We're talking about technology, of course.
Technological development is impersonal and implacable. It cares not who controls Congress or chairs the Fed. It has been the stuff of American life for a century - from the assembly line to the smartphone. Most importantly, it's done what a successful segment of the economy is supposed to do, bring about prosperity by adding to the tangible wealth of the country.
And it did so the old-fashioned way, by creating things useful to society.
It made money for the innovators who were able to parlay their intellectual property into products that people wanted to buy. It made money for the people who worked for the innovators. It made money for companies, and their employees, that increased efficiency by integrating technological advances into their businesses. And it made money for investors who backed the leading lights in the field.
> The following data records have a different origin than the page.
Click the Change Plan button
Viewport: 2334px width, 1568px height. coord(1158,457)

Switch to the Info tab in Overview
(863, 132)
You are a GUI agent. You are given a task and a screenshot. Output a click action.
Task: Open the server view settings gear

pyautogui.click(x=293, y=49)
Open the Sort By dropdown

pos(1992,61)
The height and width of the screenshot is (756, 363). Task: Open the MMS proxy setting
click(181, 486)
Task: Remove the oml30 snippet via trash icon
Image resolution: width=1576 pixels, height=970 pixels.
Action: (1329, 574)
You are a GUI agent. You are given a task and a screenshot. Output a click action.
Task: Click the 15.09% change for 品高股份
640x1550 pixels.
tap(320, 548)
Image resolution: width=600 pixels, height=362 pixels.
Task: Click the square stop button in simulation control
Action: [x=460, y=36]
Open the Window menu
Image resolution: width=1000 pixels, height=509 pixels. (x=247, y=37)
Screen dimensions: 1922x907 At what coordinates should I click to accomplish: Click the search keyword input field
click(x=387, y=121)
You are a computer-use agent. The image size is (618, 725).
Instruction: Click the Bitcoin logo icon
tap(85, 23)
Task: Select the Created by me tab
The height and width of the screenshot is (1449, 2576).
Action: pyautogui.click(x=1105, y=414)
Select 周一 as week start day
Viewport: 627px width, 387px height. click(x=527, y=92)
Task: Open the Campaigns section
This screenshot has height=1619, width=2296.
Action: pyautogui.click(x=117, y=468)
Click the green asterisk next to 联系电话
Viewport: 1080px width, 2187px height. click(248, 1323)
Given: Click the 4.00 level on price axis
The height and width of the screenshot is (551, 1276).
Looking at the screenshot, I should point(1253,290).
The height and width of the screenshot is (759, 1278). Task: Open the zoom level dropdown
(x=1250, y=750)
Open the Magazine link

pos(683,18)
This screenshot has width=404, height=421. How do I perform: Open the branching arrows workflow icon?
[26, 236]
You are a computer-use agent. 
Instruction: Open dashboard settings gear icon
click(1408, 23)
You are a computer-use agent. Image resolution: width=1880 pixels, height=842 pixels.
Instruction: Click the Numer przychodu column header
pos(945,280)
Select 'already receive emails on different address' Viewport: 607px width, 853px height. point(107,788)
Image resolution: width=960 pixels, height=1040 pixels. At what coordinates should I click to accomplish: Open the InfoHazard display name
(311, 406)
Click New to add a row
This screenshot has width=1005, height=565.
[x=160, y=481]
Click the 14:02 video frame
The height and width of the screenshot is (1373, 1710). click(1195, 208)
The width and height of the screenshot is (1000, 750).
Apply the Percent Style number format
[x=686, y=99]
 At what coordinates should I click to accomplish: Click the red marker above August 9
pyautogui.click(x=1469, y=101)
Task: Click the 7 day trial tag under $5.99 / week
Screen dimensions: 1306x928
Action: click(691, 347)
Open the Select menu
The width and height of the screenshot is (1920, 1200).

Tech, in short, has not only raised everyone's standard of living, it has created wealth. Lots of wealth. And it continues to do so today, right through all of our economic turmoil.
One incredibly simple measure of the prosperity created is market capitalization, the sum total of the wealth held by investors.
Thirty years ago, in 1980, the entire stock market boasted only three mega-companies, i.e., those with market caps in excess of $40 billion (the equivalent of $100 billion today, in inflation-adjusted dollars): Exxon, IBM, AT&T.
Those three are still with us, and all still boast $100B+ caps. But they are joined by no fewer than 21 other U.S. companies. Taken together, the 24 have a collective market cap of $3.8 trillion.
Technology allowed this to happen.
Consider that in 1980, five of the top 24 - Apple (#2), Microsoft (3), Cisco (15), Google (19), and Oracle (23), tech companies all - either hadn't gone public or didn't even exist.
Intel (21) was around, but almost no one had noticed. IBM (7) was an industry leader then, but only as the primary maker of clunky mainframes. Hewlett-Packard (24) had yet to introduce either inkjet or laser printers. Walmart (4) was still dreaming of the ultra-efficient, automated distribution system that would transform its business.
The contrast between the old and the new could not be more stark.
From the 1980s to today, General Motors has slid steadily downward, racking up billions in losses that culminated in a painful bankruptcy/bailout. Over the same period, a handful of geeks from Seattle grew their dorm-room startup, Microsoft, into a global software empire with over $60 billion per year in revenue. Along the way, the company turned four employees into billionaires and an estimated 12,000 into millionaires, while amassing some $250 billion in equity for shareholders.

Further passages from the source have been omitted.